*Stated goal*.
How many lines in the records below contain the word "arrow"? Reply with the number alone.

*Data section*.
● ● ● ● ●
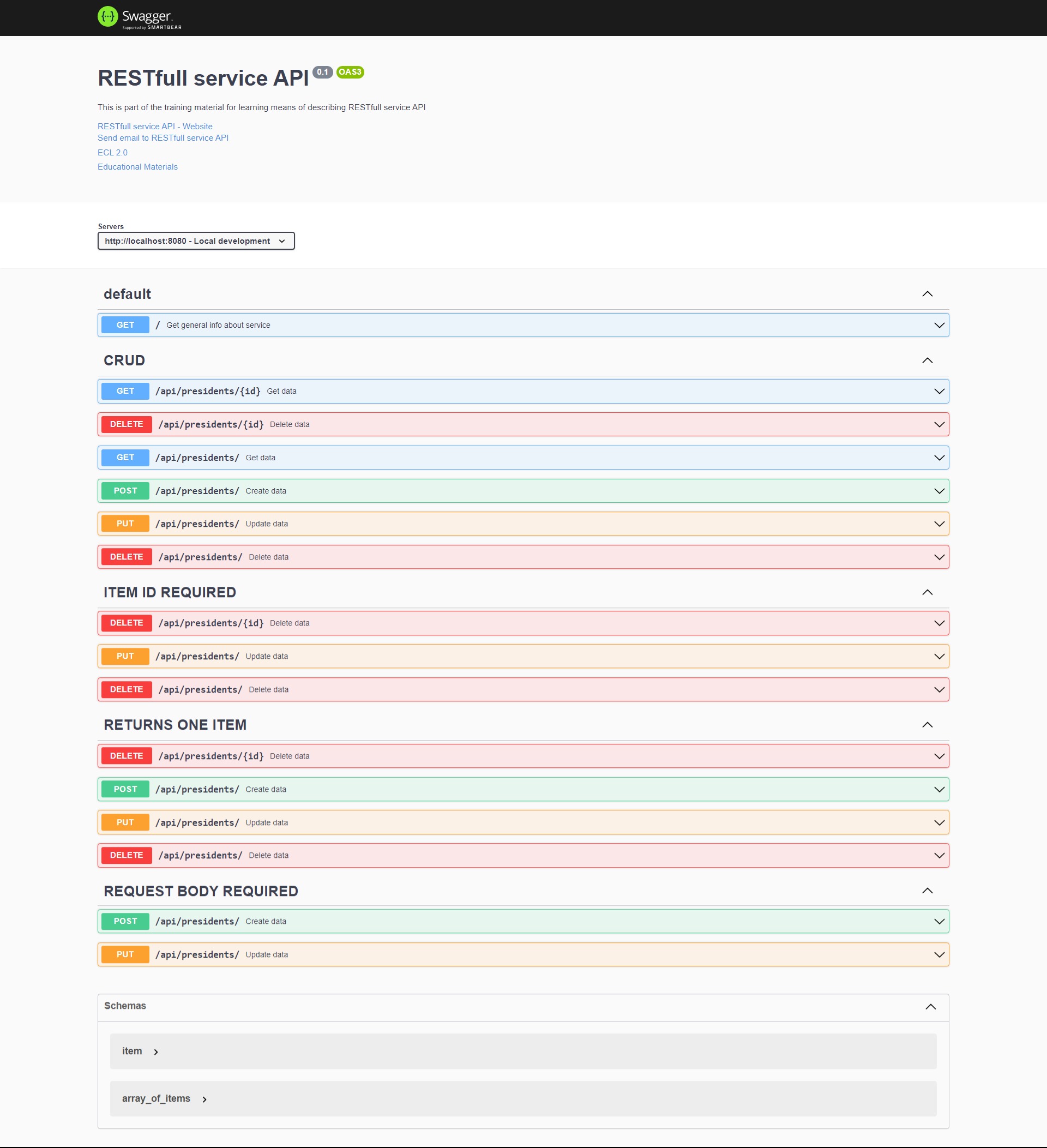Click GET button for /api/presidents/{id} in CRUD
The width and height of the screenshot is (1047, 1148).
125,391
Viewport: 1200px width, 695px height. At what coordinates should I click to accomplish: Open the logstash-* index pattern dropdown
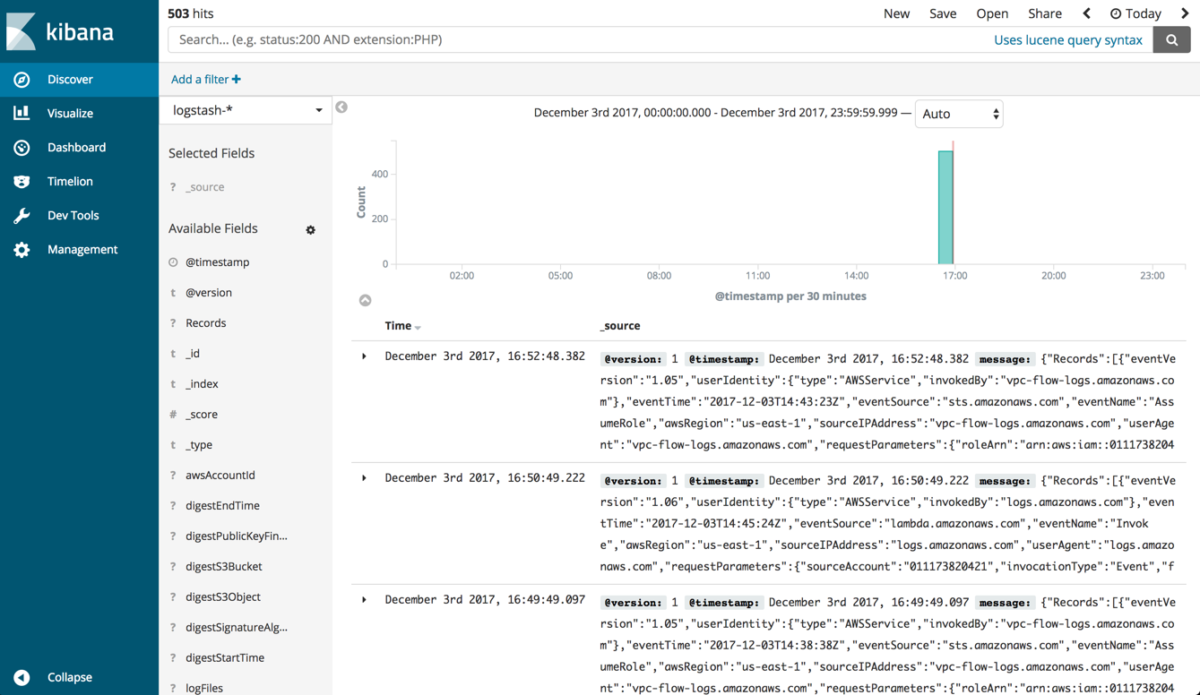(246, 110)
● ● ● ● ●
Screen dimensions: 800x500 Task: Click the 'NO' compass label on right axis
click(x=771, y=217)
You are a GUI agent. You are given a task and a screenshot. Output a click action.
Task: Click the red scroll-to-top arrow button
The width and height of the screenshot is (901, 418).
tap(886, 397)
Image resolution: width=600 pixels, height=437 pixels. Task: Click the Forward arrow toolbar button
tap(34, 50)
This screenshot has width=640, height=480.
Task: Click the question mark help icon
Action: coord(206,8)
● ● ● ● ●
*Solution for this task*.
2